The production numbers from Kimi are what make this worth taking seriously. Their deployment of Mooncake handles the inference for Kimi (the chatbot) and API services. They report meaningful throughput improvements for long-context workloads. Not toy benchmarks — production traffic.
There's a second-order benefit that's worth highlighting separately: when you disaggregate the KV cache, you open up the possibility of sharing cached states across requests.
Think about a RAG pipeline. Multiple requests come in with the same retrieved document context. In a traditional serving setup, each request generates its own KV cache for that context — even if it's byte-for-byte identical. That's wasted compute.
In Mooncake's architecture, if the cache for a given prefix is stored in pooled memory, subsequent requests with the same prefix can reuse it. The decode phase starts from an already-cached attention state instead of recomputing from the beginning of the context. For applications with shared document contexts, batched RAG, or any scenario with repeated prefixes, this is a meaningful efficiency gain.
It's not a silver bullet — cache invalidation becomes your problem now, and the sharing granularity matters. But the infrastructure to support prefix-level cache reuse is cleanly handled by the disaggregated architecture in a way that's much harder to implement when cache and compute are tightly coupled.
Mooncake's core scheduler, memory pool management, and the disaggregation primitives are available on GitHub under an open license. The project is actively maintained by Moonshot AI's infrastructure team, which matters — this isn't a research-only release, it's the actual production stack.
The transfer engine that handles KV cache movement between compute and memory nodes is part of the open source package. So is the prefix-aware scheduler that decides which cached states to keep in GPU memory versus pushing to the pool. If you're building custom inference infrastructure or evaluating vLLM versus SGLang versus raw TGI, Mooncake is worth a look specifically because it attacks the problem from a different architectural angle than the compute-focused schedulers.

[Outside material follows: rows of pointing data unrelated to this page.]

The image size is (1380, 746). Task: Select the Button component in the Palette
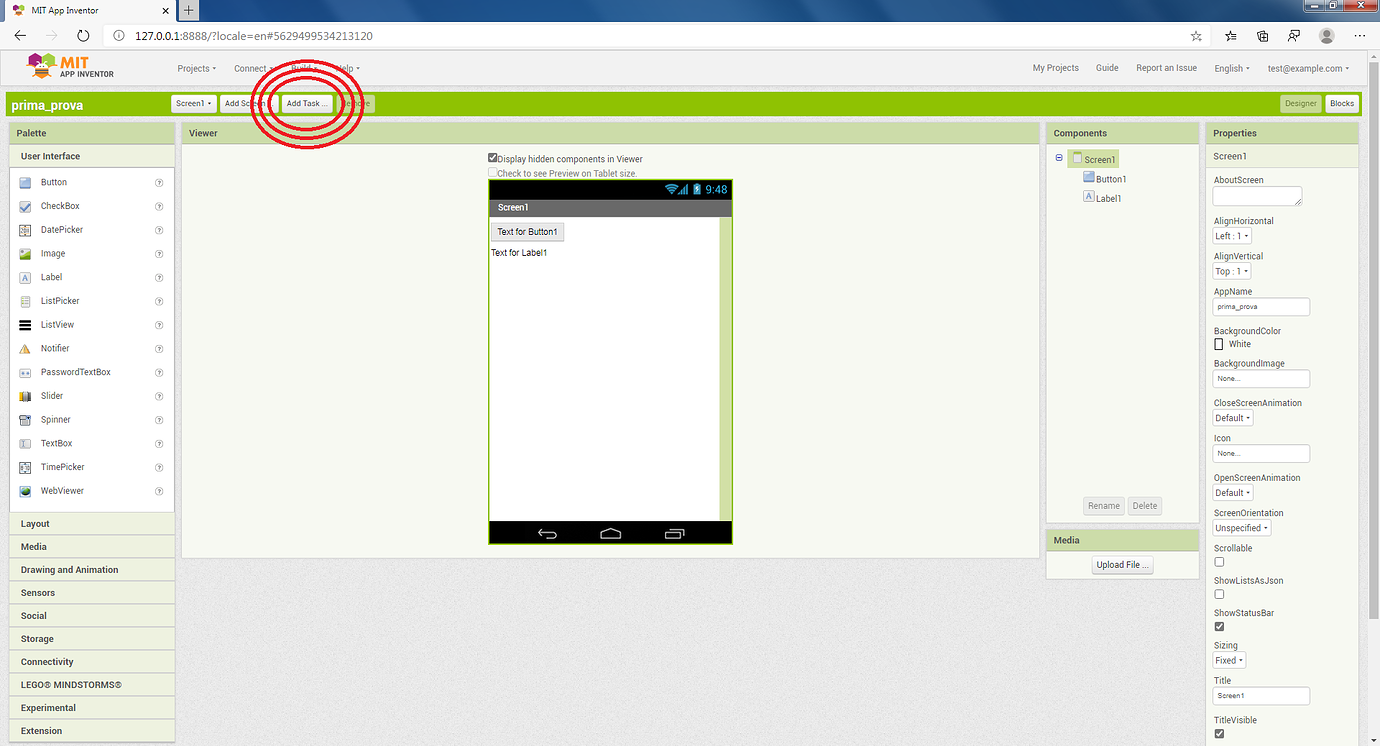tap(55, 181)
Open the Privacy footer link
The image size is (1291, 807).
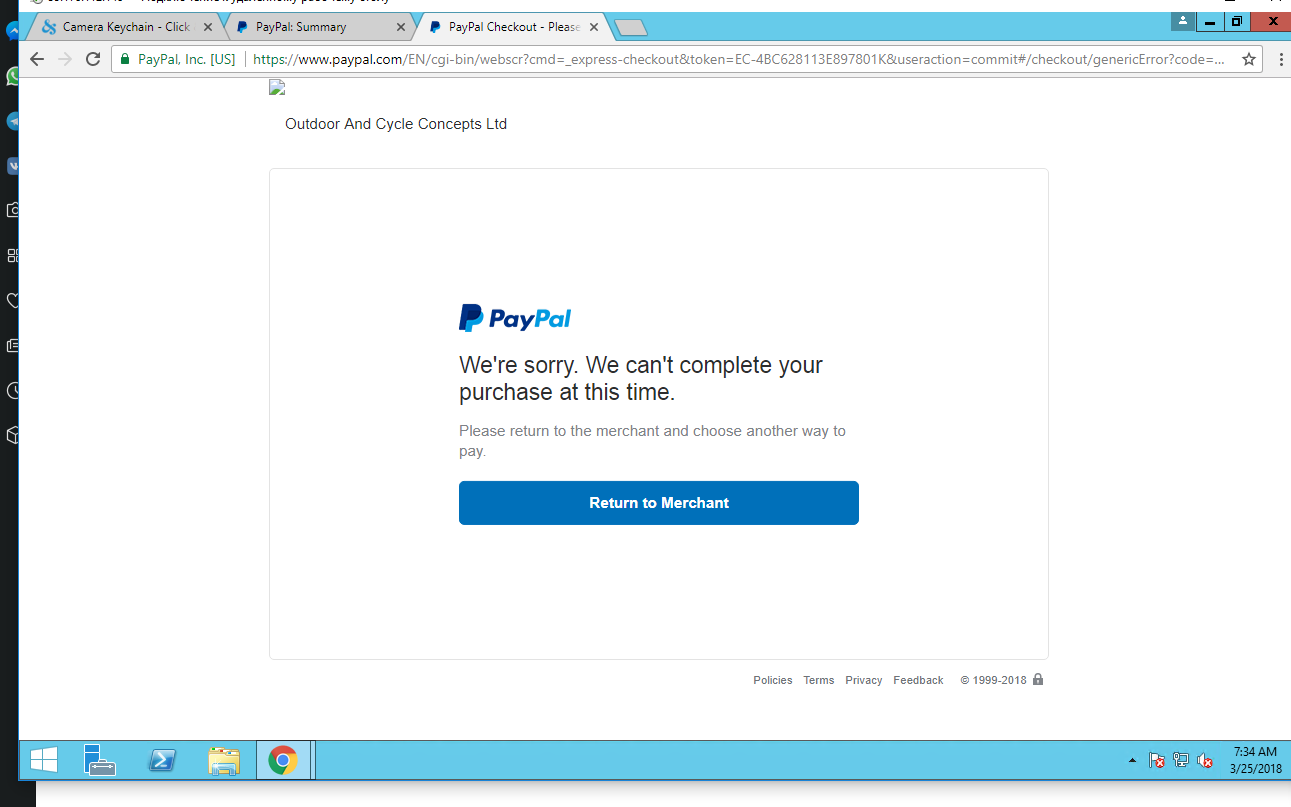[863, 680]
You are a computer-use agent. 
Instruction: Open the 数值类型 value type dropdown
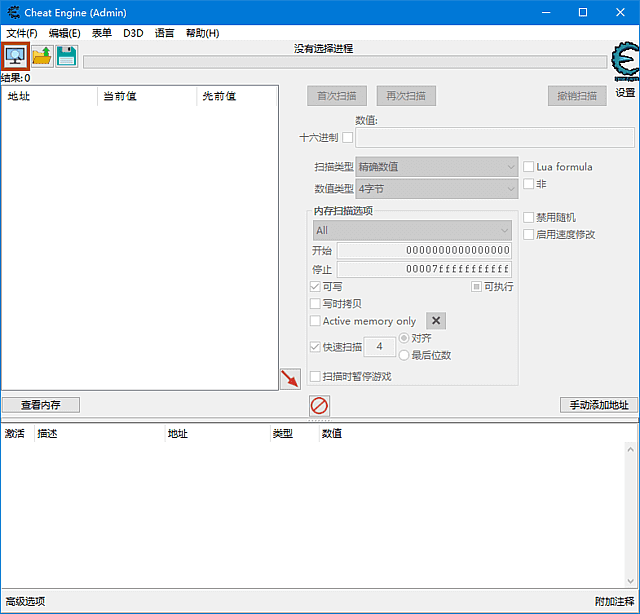(x=437, y=188)
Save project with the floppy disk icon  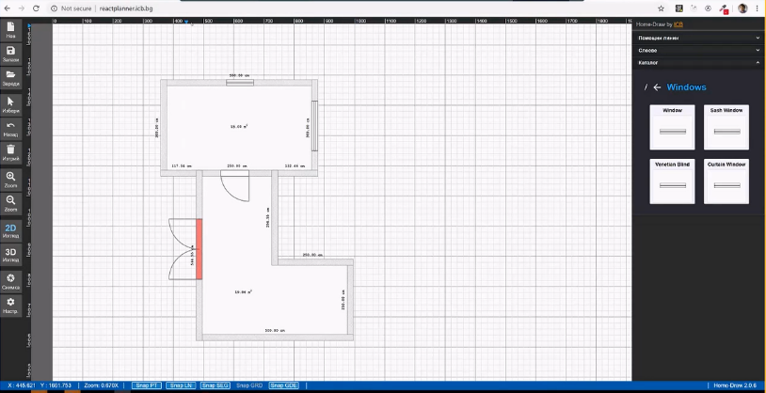tap(11, 54)
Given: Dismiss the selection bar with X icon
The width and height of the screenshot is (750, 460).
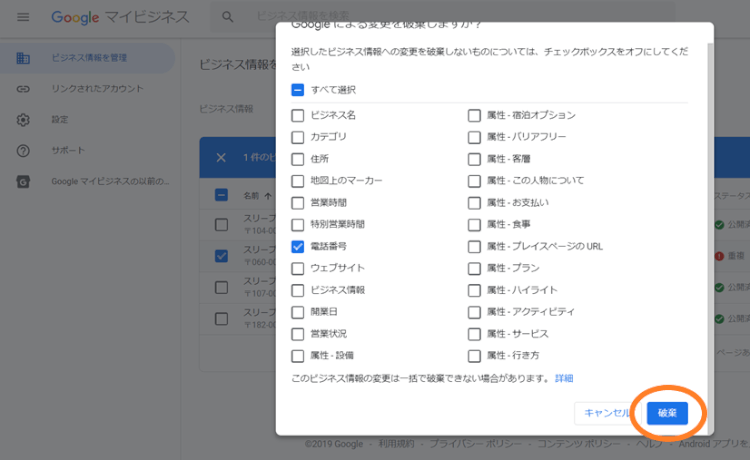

Mooncake is not a magic throughput multiplier. The disaggregation gains are most visible when your context windows are large and your cache hit rates are reasonable — which is a specific set of workloads, not every LLM use case. If you're running short-context classification or extraction tasks, you won't see much benefit.
But if you're building systems that depend on long contexts — document understanding, agentic workflows with large working memories, RAG over large corpora — the disaggregation architecture addresses a real bottleneck that the compute-focused serving frameworks have been dancing around. The memory wall is a hardware constraint that compute-side scheduling can't fully solve. You need to move the problem to a different layer, which is exactly what Mooncake does.
It's also a useful frame for thinking about where LLM infrastructure is heading. Context windows are not going to shrink. The demands on KV cache will grow proportionally. The question is whether that cache lives inside GPU HBM (and runs out) or whether it lives in a properly sized pool that you manage independently. Mooncake is betting on the latter. So far, the production numbers suggest it's a reasonable bet.
Mooncake: KV cache disaggregation for distributed LLM serving, open source from Moonshot AI, production-deployed at Kimi scale, cross-request cache sharing for repeated-prefix workloads, memory pool vs GPU HBM sizing independence.